Common cohort grouping criteria include:

  • First purchase date
  • First login date
  • First subscription date
  • First product activation

This method is widely used in:

  • Customer retention analysis
  • Product usage analysis
  • Marketing performance evaluation
  • Telecom subscriber lifecycle analysis

For example:

  • Customers who made their first purchase in January
  • Customers who made their first purchase in February

Each of these groups becomes a cohort.


Why Cohort Analysis is Important

Traditional aggregation mixes users with different histories.

For example:

  • Some customers joined yesterday
  • Some customers joined one year ago

If we calculate overall metrics like revenue or retention, the results can be misleading.

Cohort analysis solves this problem by aligning users based on their starting point.

This allows analysts to answer questions such as:

  • Do newer users retain better than older users?
  • How long does customer engagement last?
  • Which acquisition month produced the most loyal users?

Cohort Analysis Concept

A cohort analysis typically consists of three components:

  • Period
  • Start Date
  • Metric Being Measured

Example:

Start Date Period 0 Period 1 Period 2 Period 3
Jan 2024 100% 70% 55% 40%
Feb 2024 100% 75% 60% 45%
Mar 2024 100% 72% 58% 44%

Interpretation:

  • Month 0 → when users first appeared
  • Month 1 → one month after acquisition
  • Month 2 → two months after acquisition

This structure allows us to analyze retention or activity decay over time.

DATA EXTRACT:

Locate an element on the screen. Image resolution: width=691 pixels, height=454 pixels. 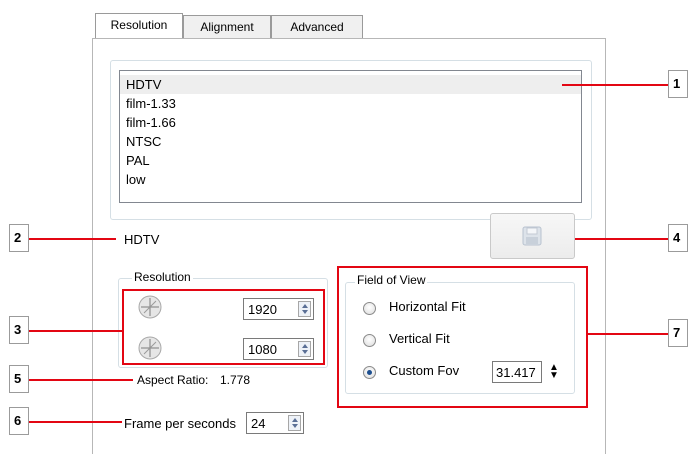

* * *

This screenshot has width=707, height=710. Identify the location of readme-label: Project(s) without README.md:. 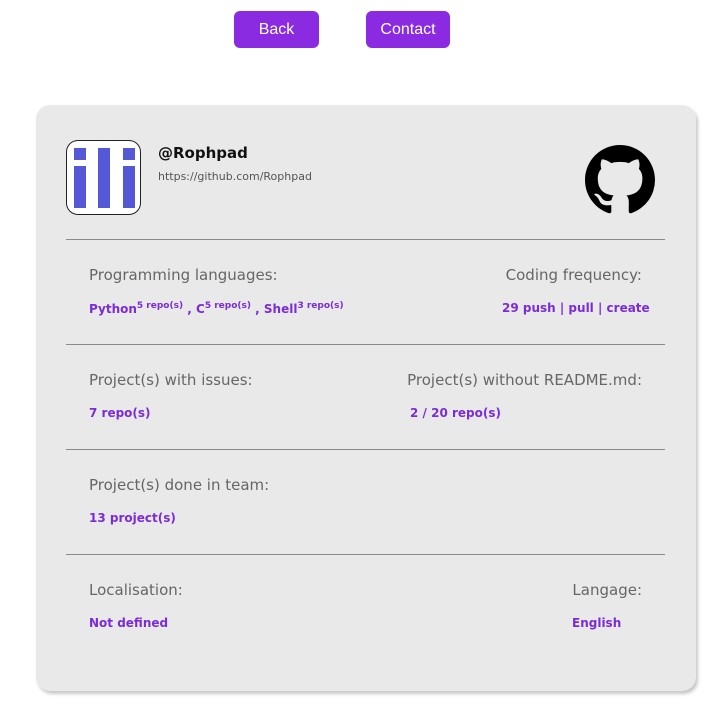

PROBLEM DESCRIPTION: Copy from the cohort analysis text the part that begins with the words containing "Cohort analysis solves" and ends with "customer engagement last?".

ANSWER BOX:
Cohort analysis solves this problem by aligning users based on their starting point.

This allows analysts to answer questions such as:

  • Do newer users retain better than older users?
  • How long does customer engagement last?